Desde o início do filme, deparamo-nos com a pequena protagonista em convívio com a sua progenitora (Iazua Larios), uma mulher de contagiante vitalidade (contrastando com o outro progenitor, de abraços com a morte), pressentimos um certo encobrimento, sorrisos amarelos, forçados como máscaras sociais. A celebração que parece nunca "descolar" do seu planeamento resume-se a uma interminável tortura (pessoalmente) dirigida a esta criança, mantida na ignorância do seu redor, suspeitando das suas adversas características.

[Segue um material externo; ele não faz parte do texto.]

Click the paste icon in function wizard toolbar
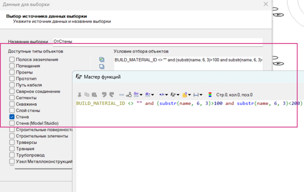[94, 95]
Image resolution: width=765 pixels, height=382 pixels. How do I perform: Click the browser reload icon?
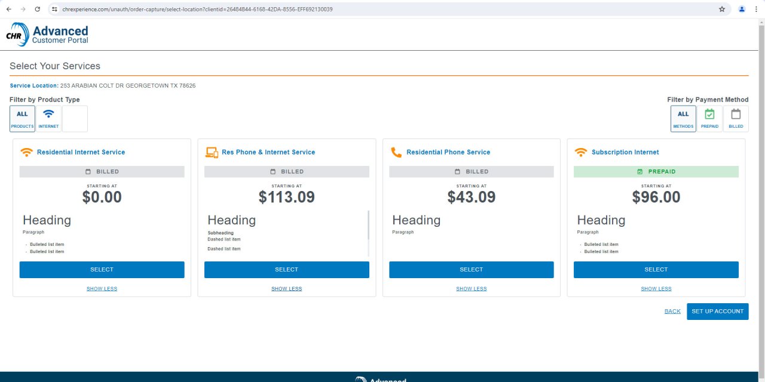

Avilés cria um filme de ambientes, de conflitos aligeirados para serem sentidos por "enfants", aliás, é nesse olhar, algo infantil e confuso, que "Tótem" presta serviço quanto à sua formalidade. Sol, "ilumina-nos", entre esconderijos (refúgios improvisados) e a vontade de ver o seu pai, erudito no seu quarto, no seu túmulo guardado pelos totens animalescos. Essas forças místicas (e bem vivas) não deixam o filme em aconchegos. O corvo marca a morte predatória, os anciãos pressentem com clareza os sinais da sua vinda, tentando contrariar o fim abrupto e previamente anunciado com a manutenção (humanamente) possível da vida - o "bonsai" - esse símbolo de prosperidade (com paciência à mistura), é ali mesmo, o combate contra esses alados antagónicos de mau agoiro.
Na sequência final, de rosto iluminado pelas velas do enfim bolo de aniversário, Sol transmite algo mais do que mera inocência infantil, o seu olhar trespassa a quarta parede, por minutos foca-nos [a audiência]. O mistério ali orquestrado foi em vão, Sol sabe e muito bem do “crime” ali ocorrido. Inocência termina, o conflito já se encontrava persuadido na sua mente, como uma Virginia Woolf que em espaços pequenos deambula pelos seus íntimos e perigosos pensamentos.